John is making his way back to us in fits and starts. More and more I see his humour even as he struggles to accept the new status quo. What strength we show when we can smile in our hardships. He too is adjusting to the new texture and pace of life. After work today I am taking him for a drive. Hopefully he will be well enough for us to stop off at our house for coffee and a quick look at our bees. An apiarist of many decades experience, he has an insight that is totally invaluable to me in my novice bee-keeping endeavours. Some days he is well enough in himself to take about 50 steps without resting which is a massive improvement on a month ago. I have made a chart so he can see improvement in a more concrete way. The day to day variations can blind us to what is happening overall.
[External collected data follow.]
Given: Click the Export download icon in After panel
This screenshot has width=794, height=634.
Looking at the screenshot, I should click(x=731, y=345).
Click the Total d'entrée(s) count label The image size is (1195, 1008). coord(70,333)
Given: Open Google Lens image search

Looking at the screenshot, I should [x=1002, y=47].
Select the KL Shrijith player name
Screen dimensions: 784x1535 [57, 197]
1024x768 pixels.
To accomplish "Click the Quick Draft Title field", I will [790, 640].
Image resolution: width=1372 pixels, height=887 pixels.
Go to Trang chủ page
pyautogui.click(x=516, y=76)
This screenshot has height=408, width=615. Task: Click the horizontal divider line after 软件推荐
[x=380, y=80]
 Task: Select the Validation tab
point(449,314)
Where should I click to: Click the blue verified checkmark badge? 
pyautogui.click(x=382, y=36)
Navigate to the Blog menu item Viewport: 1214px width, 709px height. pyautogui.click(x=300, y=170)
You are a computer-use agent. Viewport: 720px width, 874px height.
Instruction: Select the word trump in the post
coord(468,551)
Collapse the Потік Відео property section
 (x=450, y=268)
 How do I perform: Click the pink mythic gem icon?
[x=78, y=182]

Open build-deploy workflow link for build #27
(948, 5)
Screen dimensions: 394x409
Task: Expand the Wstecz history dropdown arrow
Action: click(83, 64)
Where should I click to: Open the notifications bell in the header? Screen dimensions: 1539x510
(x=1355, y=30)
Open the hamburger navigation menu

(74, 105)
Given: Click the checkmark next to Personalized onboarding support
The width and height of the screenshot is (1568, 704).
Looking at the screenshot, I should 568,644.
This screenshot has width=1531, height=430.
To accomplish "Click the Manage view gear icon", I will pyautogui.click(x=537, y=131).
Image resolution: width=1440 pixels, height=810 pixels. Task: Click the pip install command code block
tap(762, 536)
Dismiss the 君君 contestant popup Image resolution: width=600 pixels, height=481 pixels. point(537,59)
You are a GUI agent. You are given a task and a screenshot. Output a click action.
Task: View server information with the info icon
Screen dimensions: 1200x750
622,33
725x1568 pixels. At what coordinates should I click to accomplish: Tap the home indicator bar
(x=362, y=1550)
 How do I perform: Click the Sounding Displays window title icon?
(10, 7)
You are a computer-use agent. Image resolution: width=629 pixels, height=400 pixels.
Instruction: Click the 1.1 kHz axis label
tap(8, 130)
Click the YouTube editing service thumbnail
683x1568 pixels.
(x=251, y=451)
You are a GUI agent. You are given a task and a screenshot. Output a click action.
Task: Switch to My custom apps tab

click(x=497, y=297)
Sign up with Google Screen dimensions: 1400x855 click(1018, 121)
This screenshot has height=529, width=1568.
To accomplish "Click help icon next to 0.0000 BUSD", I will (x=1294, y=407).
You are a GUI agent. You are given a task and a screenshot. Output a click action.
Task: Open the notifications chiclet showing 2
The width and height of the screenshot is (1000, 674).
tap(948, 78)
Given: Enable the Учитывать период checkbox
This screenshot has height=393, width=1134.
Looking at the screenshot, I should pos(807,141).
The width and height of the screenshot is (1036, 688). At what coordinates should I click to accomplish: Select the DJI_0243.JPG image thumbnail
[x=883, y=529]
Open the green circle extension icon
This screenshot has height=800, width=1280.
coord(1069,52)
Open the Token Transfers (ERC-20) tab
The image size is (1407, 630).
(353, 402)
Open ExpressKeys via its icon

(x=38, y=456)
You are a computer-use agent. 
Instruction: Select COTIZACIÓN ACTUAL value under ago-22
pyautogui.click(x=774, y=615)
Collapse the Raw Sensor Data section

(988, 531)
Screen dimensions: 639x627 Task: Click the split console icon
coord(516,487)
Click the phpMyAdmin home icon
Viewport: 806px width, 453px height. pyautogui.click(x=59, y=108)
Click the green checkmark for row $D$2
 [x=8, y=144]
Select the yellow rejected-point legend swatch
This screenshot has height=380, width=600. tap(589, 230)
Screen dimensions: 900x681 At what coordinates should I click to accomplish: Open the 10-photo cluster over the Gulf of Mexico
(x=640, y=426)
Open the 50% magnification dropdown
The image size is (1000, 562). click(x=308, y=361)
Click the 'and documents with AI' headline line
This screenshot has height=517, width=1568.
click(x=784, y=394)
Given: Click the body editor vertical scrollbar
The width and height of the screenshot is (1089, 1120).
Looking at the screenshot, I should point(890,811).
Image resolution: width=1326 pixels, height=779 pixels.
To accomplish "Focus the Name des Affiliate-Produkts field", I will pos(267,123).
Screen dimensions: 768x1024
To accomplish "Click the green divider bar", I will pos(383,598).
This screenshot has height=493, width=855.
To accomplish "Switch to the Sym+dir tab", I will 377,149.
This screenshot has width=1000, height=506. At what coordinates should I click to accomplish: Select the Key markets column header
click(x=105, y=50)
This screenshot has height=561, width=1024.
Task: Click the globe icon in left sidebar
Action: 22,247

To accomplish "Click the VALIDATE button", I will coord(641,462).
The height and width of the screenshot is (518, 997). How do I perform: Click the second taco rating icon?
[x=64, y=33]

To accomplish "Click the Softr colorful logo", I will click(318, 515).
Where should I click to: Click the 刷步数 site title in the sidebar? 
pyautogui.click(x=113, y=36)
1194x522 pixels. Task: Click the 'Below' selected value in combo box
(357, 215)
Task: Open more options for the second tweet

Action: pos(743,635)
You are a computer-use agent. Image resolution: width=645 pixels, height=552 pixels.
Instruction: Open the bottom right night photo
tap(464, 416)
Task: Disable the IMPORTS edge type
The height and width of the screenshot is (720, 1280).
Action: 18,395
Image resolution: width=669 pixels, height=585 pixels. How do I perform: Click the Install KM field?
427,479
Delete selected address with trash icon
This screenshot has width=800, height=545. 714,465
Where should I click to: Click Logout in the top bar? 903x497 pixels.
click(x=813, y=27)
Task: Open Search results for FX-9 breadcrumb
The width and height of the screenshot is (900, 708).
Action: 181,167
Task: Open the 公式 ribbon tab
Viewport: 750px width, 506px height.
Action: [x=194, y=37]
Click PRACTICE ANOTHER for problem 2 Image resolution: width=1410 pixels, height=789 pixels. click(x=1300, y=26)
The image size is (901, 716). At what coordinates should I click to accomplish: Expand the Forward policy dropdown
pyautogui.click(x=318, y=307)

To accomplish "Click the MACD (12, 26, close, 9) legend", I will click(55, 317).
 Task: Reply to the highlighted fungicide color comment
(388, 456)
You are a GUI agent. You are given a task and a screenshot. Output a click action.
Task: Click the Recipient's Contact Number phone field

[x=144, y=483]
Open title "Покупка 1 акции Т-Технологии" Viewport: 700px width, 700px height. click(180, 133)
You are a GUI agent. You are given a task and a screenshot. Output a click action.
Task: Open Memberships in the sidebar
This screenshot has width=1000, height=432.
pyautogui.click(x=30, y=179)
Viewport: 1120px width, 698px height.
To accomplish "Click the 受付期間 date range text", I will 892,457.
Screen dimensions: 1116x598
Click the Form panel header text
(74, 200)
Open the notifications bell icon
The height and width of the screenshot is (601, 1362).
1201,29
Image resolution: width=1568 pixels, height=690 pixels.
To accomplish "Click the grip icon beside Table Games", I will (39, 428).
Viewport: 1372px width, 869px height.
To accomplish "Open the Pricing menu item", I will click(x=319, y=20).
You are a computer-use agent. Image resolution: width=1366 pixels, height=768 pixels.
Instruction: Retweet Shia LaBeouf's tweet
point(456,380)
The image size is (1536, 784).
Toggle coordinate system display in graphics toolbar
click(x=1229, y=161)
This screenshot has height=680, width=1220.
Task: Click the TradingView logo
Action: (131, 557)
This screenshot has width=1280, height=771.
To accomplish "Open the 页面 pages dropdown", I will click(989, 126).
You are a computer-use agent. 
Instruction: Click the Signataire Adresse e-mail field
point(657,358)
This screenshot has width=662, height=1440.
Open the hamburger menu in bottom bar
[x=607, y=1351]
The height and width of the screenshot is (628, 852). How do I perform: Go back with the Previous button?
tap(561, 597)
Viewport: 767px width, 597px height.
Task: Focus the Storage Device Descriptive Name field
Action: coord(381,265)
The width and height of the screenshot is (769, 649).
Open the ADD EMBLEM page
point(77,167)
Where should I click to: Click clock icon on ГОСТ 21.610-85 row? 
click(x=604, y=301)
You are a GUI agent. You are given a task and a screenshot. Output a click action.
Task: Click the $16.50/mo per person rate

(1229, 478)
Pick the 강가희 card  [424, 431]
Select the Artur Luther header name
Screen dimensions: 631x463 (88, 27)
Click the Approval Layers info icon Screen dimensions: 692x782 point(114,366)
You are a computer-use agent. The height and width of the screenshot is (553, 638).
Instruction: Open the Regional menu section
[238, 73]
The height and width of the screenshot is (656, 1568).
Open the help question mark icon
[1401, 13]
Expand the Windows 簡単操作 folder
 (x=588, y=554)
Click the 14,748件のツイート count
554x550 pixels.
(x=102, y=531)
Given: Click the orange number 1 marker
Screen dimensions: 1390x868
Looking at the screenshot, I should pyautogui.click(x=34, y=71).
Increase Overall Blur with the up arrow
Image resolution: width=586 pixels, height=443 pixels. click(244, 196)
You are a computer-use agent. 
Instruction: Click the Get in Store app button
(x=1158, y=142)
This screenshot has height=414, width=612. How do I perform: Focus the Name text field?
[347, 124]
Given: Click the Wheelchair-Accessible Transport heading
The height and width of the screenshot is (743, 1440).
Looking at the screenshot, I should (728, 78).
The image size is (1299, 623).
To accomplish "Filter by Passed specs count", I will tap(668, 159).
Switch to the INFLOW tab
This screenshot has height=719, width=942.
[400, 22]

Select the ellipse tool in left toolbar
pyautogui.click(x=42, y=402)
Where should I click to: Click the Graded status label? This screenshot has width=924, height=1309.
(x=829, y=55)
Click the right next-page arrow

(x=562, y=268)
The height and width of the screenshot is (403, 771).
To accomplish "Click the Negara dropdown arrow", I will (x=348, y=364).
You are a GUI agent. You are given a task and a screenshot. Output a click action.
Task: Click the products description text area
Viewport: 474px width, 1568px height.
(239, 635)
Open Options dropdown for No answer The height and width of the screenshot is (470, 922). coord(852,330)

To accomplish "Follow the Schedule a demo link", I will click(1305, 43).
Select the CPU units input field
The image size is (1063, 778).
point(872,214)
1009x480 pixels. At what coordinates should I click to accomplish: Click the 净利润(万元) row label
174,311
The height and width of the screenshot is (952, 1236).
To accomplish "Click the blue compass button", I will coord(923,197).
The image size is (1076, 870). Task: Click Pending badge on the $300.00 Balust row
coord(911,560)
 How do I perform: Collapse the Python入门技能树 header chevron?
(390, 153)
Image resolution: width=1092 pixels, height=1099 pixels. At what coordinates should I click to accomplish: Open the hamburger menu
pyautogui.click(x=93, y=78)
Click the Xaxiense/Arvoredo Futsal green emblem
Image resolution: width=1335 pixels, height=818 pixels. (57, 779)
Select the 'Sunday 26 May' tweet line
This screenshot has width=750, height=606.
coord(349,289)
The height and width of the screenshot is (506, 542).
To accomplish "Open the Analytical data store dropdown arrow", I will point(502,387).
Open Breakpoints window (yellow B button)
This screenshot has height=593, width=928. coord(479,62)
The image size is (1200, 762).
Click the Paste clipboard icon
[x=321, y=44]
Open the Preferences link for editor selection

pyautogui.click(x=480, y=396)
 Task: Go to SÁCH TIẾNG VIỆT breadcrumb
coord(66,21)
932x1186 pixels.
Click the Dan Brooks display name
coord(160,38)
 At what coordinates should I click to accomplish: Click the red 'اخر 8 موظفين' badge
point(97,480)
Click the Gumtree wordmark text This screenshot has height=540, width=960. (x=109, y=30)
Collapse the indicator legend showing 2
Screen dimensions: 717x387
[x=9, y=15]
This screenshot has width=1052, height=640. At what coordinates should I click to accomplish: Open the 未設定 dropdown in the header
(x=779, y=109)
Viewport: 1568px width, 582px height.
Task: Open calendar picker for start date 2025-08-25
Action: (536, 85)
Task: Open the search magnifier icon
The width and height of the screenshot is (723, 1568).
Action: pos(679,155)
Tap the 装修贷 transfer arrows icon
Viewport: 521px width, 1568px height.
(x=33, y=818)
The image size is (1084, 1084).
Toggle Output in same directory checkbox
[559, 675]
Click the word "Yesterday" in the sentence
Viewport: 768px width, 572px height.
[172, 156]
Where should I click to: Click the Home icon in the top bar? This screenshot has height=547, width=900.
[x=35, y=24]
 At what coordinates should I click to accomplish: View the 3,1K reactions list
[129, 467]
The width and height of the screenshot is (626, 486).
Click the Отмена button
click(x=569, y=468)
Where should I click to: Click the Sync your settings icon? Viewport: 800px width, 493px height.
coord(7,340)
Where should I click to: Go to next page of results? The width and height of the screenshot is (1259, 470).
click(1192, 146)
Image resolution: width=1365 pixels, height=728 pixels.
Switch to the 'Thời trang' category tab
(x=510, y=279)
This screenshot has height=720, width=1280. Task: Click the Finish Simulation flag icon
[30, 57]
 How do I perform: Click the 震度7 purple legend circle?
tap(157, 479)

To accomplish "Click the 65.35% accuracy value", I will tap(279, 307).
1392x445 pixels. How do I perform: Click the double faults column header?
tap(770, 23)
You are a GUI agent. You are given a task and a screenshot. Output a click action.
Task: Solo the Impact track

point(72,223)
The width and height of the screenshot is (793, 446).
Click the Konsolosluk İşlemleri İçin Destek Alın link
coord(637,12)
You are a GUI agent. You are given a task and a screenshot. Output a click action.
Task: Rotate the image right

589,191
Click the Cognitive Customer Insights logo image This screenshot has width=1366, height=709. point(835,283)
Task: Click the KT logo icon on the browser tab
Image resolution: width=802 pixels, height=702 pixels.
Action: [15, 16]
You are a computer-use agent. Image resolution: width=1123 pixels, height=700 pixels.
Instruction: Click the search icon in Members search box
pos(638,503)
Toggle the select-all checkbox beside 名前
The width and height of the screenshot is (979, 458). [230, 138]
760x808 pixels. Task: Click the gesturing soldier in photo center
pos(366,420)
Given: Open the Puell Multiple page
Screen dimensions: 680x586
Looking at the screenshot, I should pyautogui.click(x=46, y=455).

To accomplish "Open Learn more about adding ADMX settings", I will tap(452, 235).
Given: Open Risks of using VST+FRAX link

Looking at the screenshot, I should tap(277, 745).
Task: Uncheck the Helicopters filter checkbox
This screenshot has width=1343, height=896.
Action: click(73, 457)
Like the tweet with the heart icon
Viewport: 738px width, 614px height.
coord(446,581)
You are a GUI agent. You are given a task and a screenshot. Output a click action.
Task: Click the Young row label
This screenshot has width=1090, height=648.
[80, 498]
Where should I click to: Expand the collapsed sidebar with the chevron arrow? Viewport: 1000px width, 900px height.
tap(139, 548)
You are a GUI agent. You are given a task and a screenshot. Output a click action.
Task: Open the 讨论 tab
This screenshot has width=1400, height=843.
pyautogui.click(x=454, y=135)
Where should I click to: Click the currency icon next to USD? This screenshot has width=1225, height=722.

Sometimes I lose sight of myself. It's easier somehow to care for others and demonstrate that care in simple ways. My instinct seems to naturally run that way. But self care is not something I find easy and lately I have become aware of the consequences of that. The warning signs are there and I will heed them. I have so much to be grateful for. It's funny that what has been happening in my life has made me more sharply aware of that fact than ever. Normally I'd be whinging and bitching about how hard I'm finding it all. And it is quite hard, but not so very hard. Life is good.
Once a week I sit in a room for a couple of hours with some of the bravest people I know. They wouldn't characterise themselves thus but I don't know how else to describe them. It took me a long time to work up the courage to start going to these group meetings. Each week as Tuesday evening rolls around I go through a mental tussle with my cowardly side which would prefer that I stay at home rather than venture forth to sit face to face with other people who know exactly how it feels to both want and not want to be there.
Kindness abounds, but not necessarily softness because one thing these guys do in full measure is honesty. Sometimes I get frightened by the things that are said. People revealing some of their deepest vulnerabilities to one another is quite awe inspiring to witness. Listening is a healing experience in itself and yet not one person speaks in order to burden another with the task of fixing them. Their only request is to be heard.
Every once in a while I speak too. I don't say much because I find it hard to hold myself together in places where it isn't necessary to pretend that all is well with me. Even so I say what I can when I can. I like the fact that these people are in no rush. They don't want to mend me although they're happy to keep me company whilst I try to put the pieces back together myself ... just as I keep them company whilst they do their own mending. I like that they are working through their own issues and feel vulnerable in much the same way that I do.
In life we can sometimes feel very alone in our individual battles and yet all around us are these quietly desperate wars raging on behind the seemingly serene visages we like to present to one another. When I walk into the rooms I know that there will be people there who are willing and able to talk about the difficult stuff that hardly anyone wants to discuss. Such brave folk.
Yesterday John laughed.
It's not much to report is it?
Well you mightn't think so but for me laughter is a good sign on so many fronts. A sign that he is listening ... and to listen one must be present which is in itself a good sign don't you think? But more than that laughter is a sign that John is slowly making his way back to us ... trying ... doing his level best and that's all one can ever ask.
Love is powerful medicine that's for sure ... as is laughter.